Staff one-liners (the sentences that score)

Napkin math first — the arithmetic forces the design; do it before proposing architecture.
Sim-time ≠ wall-clock — only humans/hardware in the loop need real time; bulk fleet optimizes miles/GPU-hr.
Amortize before you distill — generate once with the teacher, replay many times for free.
The gate is downstream agreement per slice — an efficient simulator that changes the planner’s evaluations is worse than a slow one.
Silent evaluation drift is the failure mode — the standing teacher audit never stops.
Portfolio, not monolith — route every question to the cheapest tier that answers it.
DP adds streams, never faster ticks — a closed loop is sequential; only model-splitting, fewer steps, or faster chips cut tick latency.
Overlap turns compute + comms into max(compute, comms) — and the last chunk’s all-reduce is always exposed.
“Realistic enough — for what?” — validity is claim-scoped, per slice; unconditional realism is unfalsifiable.
Open-loop flatters, closed-loop tells the truth — the gap is the error-accumulation rate → max trusted horizon.
Backtest, don’t philosophize — “has the sim predicted road outcomes across past releases?” is falsifiable and self-renewing.
The tail is partially unverifiable — say so in the artifact — certified / screened / exploratory tiers.
The distillation contract is distributional — the enemies are mode averaging (ghost pedestrian) and mode dropping (the tail, again).
Data strategy beats loss strategy — generation outweighs training 50:1, so free-ride on teacher byproducts.
Off-policy students ace open-loop and drift closed-loop — on-policy correction (Self-Forcing/DAgger) is the fix.
Build the pipeline, not the artifact — quarterly teachers make distillation CI with a lag metric; the tenth student is push-button.
State the binding constraint before optimizing — fanout looks compute-bound; the arithmetic says HBM.
Goodput per traffic class, not tokens/s — 100% utilization missing every SLO is a failed platform at great efficiency.

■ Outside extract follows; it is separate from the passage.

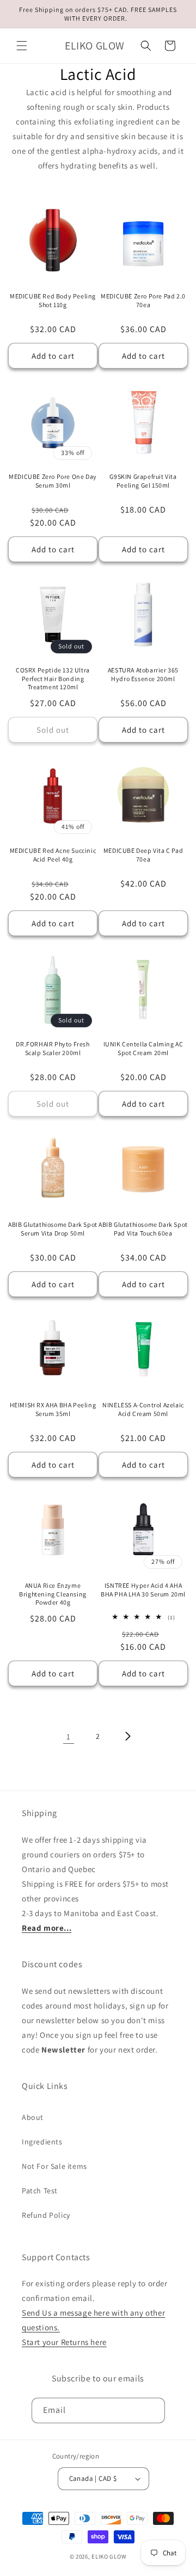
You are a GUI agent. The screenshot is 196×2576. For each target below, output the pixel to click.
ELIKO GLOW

Architecture lineage in one breath

RSSM/latent-RNN: tiny but blurry → GAN: one pass but drops modes (and the long tail is the low-density modes) → AR transformer: streamable + KV-cacheable but error-accumulating → diffusion/DiT: best fidelity, pays N denoise steps → 2025–26 convergence: bidirectional diffusion teacher distilled into a causal, few-step, KV-cacheable student (CausVid → Self-Forcing → Causal Forcing) — which is also why prefix-sharing/branching became the central serving primitive.